Hogan's Alley

Monday, April 24, 2006

Bush, Kerry, Kennedy - Is There Any Wonder More People Vote For American Idol Than For President?

We are all familiar with George Bush's smirking inability to construct intelligent sentences in English. Sundays talk shows provided with a clear view that the other party is also not littered with geniuses.

John Kerry, as Capt. Ed says, was against leaking before he was for it. He seems to be the master of saying things that sound, if one is not listening carefully, like he is hewing the progressive line, but then also taking the opposite view. Extraordinary!

Then we were treated to the sight of Edward Kennedy fumbling to not answer Tim Russert's questions while delivering his pre-tested talking points. Russert, of course, asked the "tough" questions, but then let Kennedy repeatedly get away with not actually answering them. For example:

MR. RUSSERT: If you were the president, you’d go for sanctions against Iran before the U.N., and if that didn’t work you’d apply them unilaterally?

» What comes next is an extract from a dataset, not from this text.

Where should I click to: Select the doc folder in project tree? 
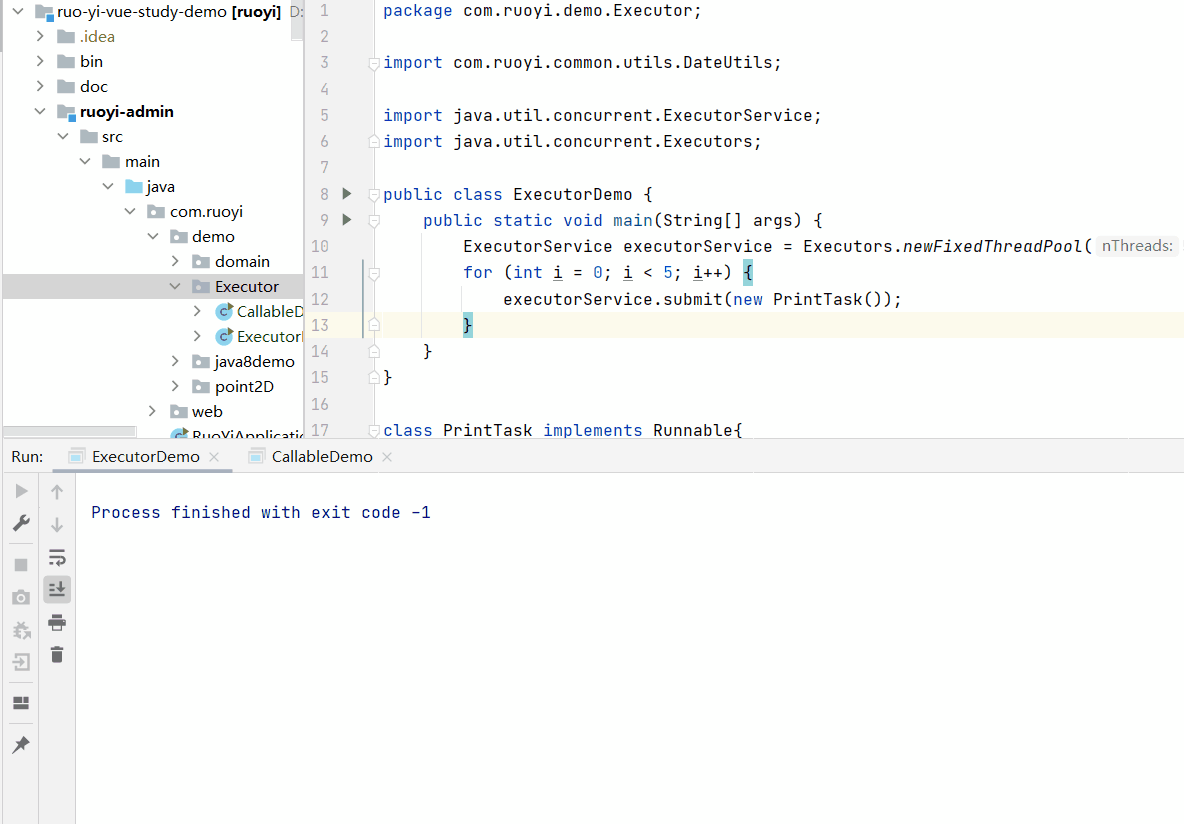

SEN. KENNEDY: I would to—I’d go to the U.N. first. If we can’t—it does appear that Russia and China will probably exert a veto, I think that we have to go to a bilateral sanctions, and I would certainly think that that’s absolutely necessary, and I think they ought to be working on that at the present time.

MR. RUSSERT: Would you keep the military option on the table?

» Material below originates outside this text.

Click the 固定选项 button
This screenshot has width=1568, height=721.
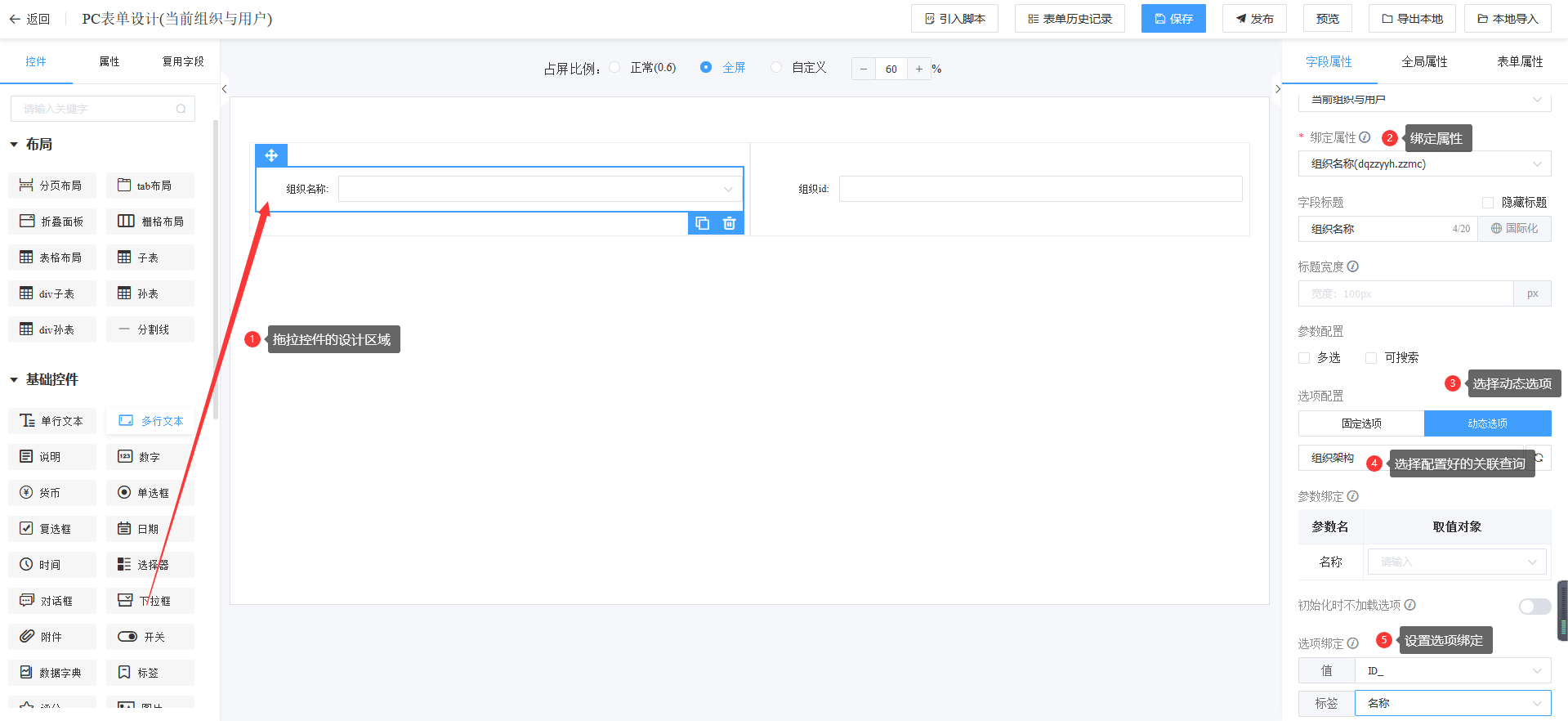[1360, 423]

SEN. KENNEDY: Not the nuclear military option. I think that that is not a constructive or positive discussion. Other military options ought to be kept on the table.

MR. RUSSERT: But you would say publicly, we would not use tactical nuclear weapons?

SEN. KENNEDY: I would not rattle the nuclear saber with regards to Iran. I think that’s counterproductive, it’s dangerous, and we don’t need to have that at the present time, and I think it’s counterproductive. The other military options are clearly—would be left on the table.

MR. RUSSERT: What if the military advisers told you only tactical nuclear weapons could take out those bunkers?

SEN. KENNEDY: Well, the—I cannot think of circumstances today where I, I would think that you’d want to even consider using the tactical nuclear weapons in those, in those circumstances. I think we ought to retain a military option, but I think the nuclear option is a condition which is not what we ought to be thinking about. The idea that the United States is thinking about a first strike capability in, in Iran is not the message that the United States ought to be giving to the Iranians, to that region of the world, to the world. I think it would be very dangerous and very, very counterproductive.